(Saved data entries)
►

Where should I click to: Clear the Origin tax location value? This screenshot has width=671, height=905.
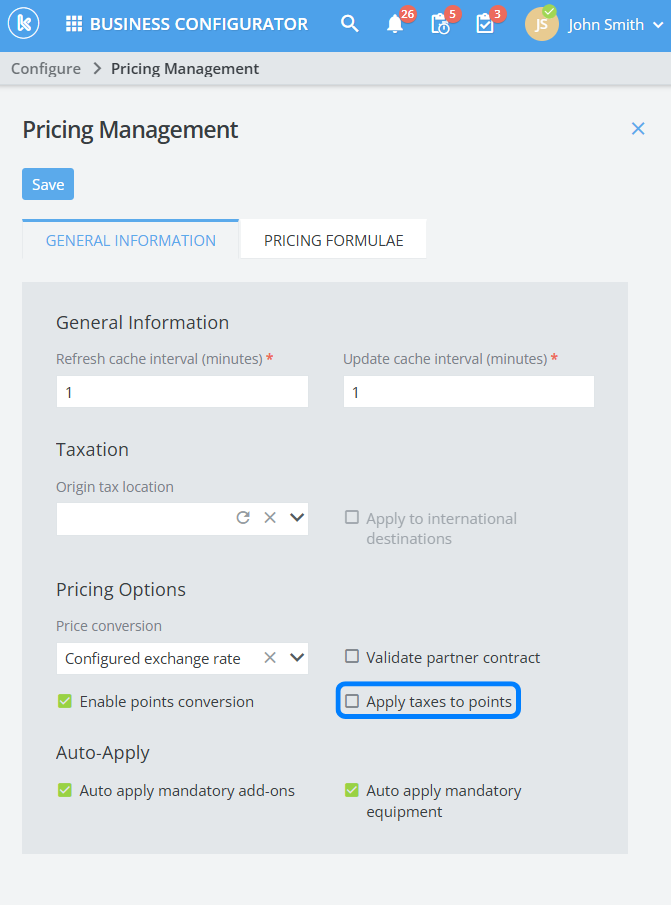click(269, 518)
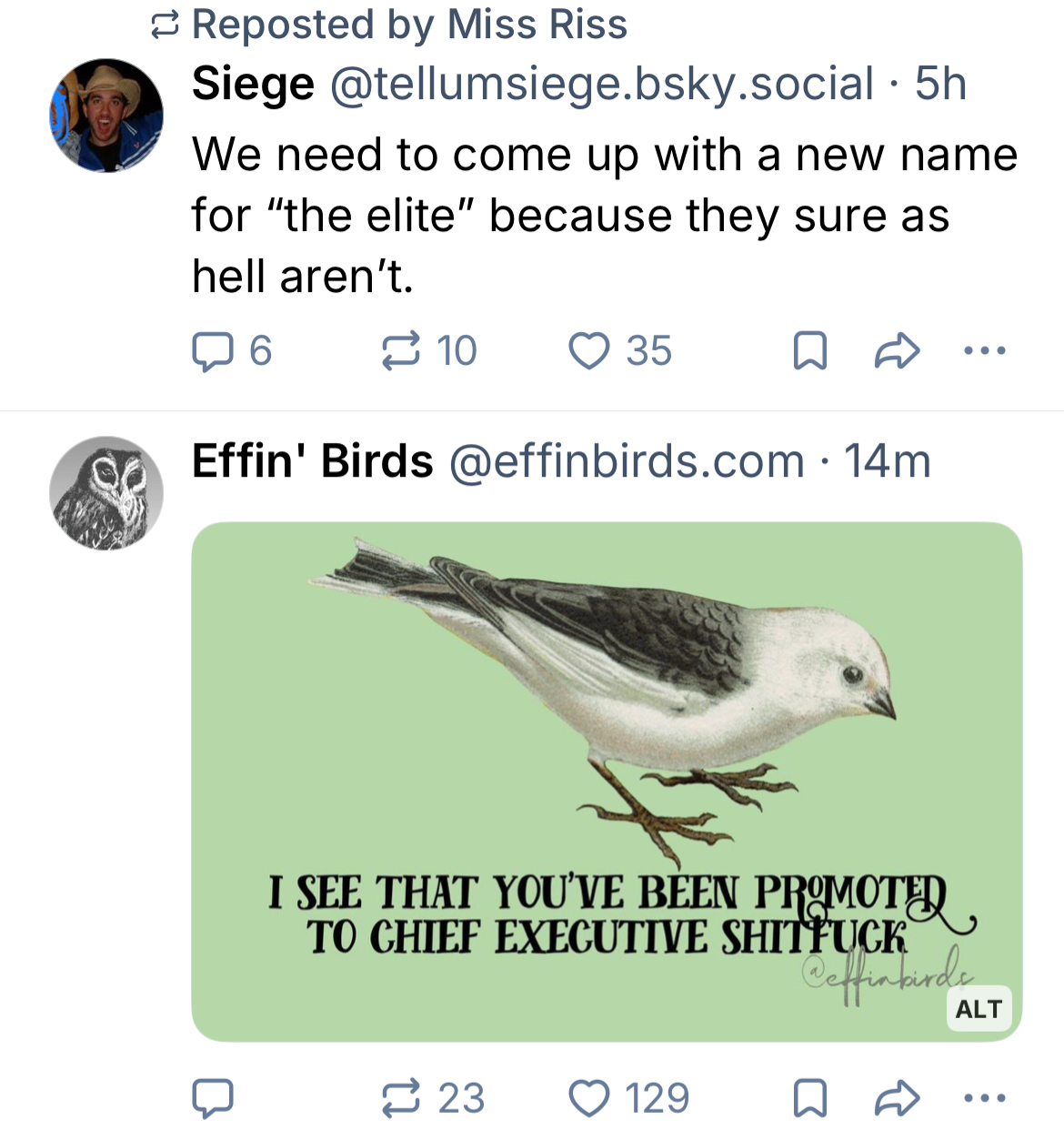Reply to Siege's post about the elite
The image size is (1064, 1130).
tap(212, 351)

◄

### [Work task]
Give the entries back verbatim and omit the images.

### [Answer to this exercise]
Where should I click to: Clear the Origin tax location value? This screenshot has width=671, height=905.
click(269, 518)
Reply to Siege's post about the elite
The image size is (1064, 1130).
tap(212, 351)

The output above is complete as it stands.